• PROBLEM STATEMENT: Copy each line of the data below that contains the string "height", matching case exactly.

Data on locating words and elements:
[Start]

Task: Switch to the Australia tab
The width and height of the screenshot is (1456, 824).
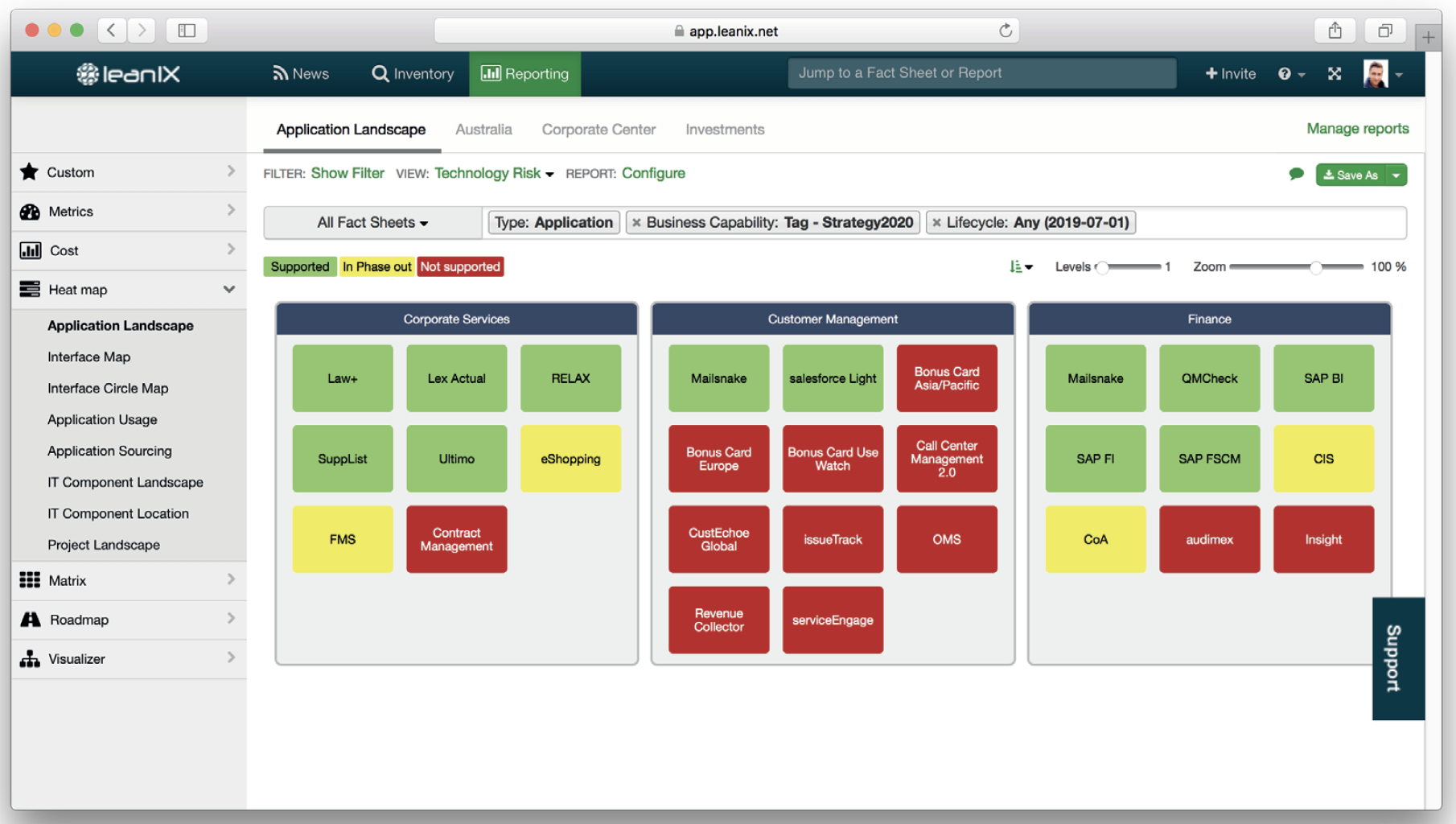Action: point(483,129)
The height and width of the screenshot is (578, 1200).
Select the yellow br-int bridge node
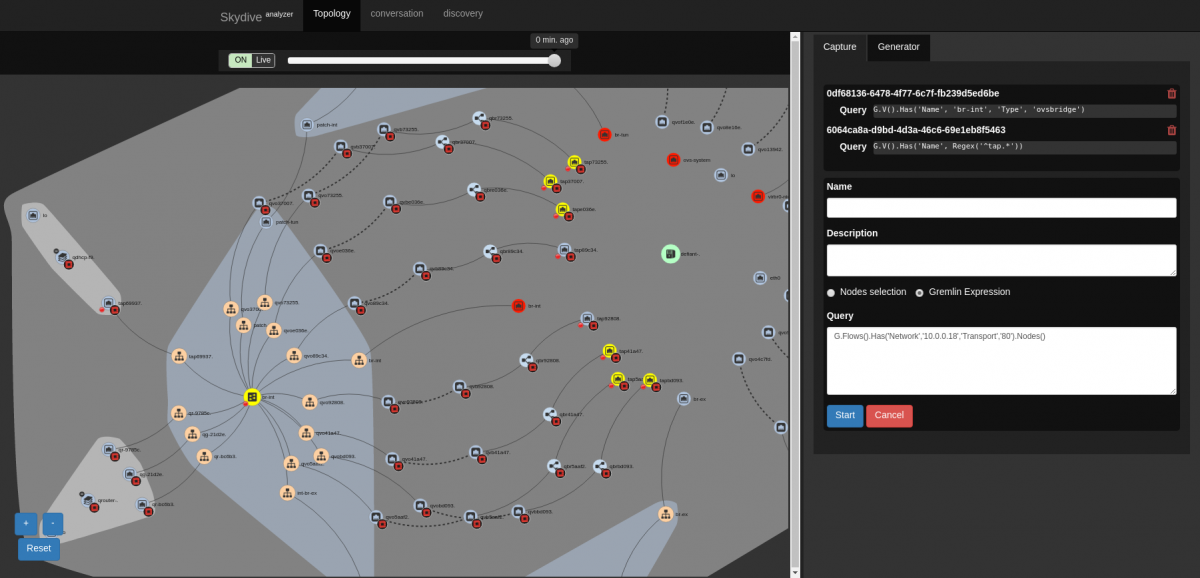click(x=253, y=397)
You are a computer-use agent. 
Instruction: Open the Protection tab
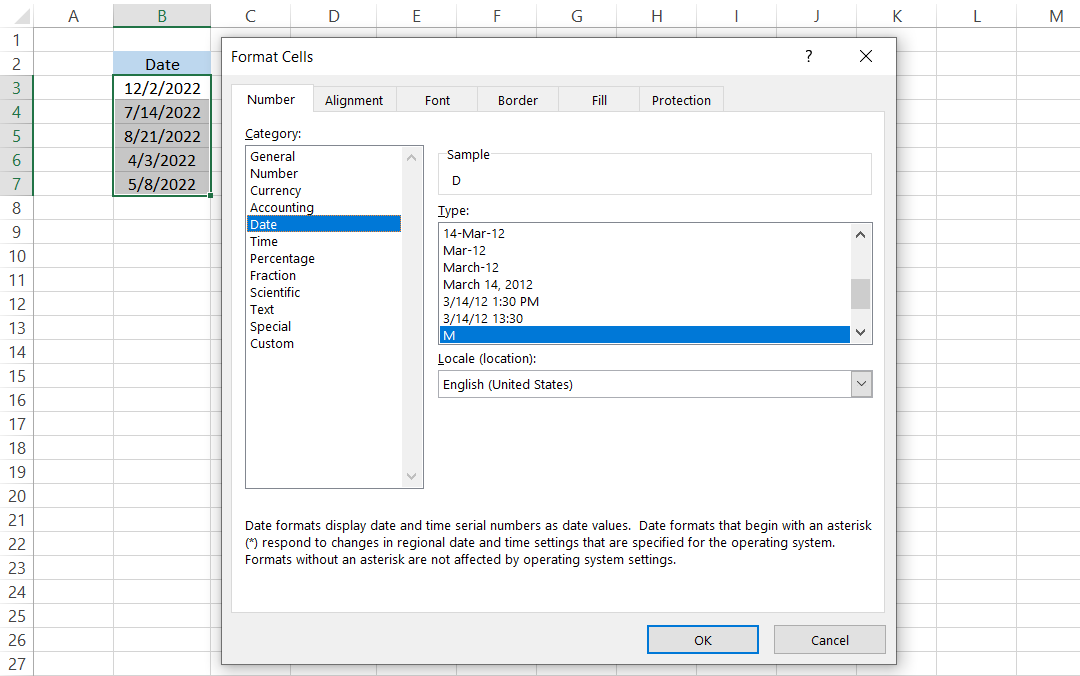pos(681,100)

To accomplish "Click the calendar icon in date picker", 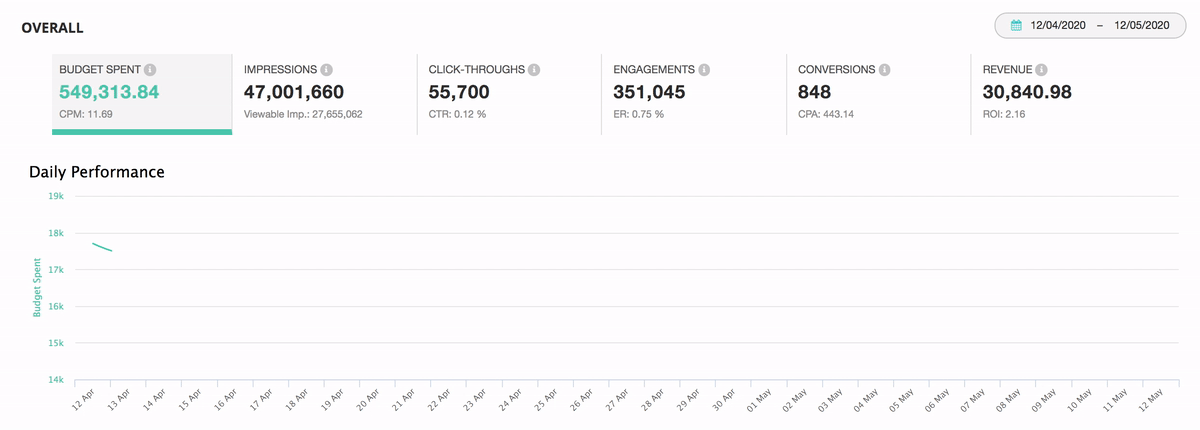I will 1016,26.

[End]

• REPLY:
The width and height of the screenshot is (1456, 824).
The height and width of the screenshot is (578, 1200).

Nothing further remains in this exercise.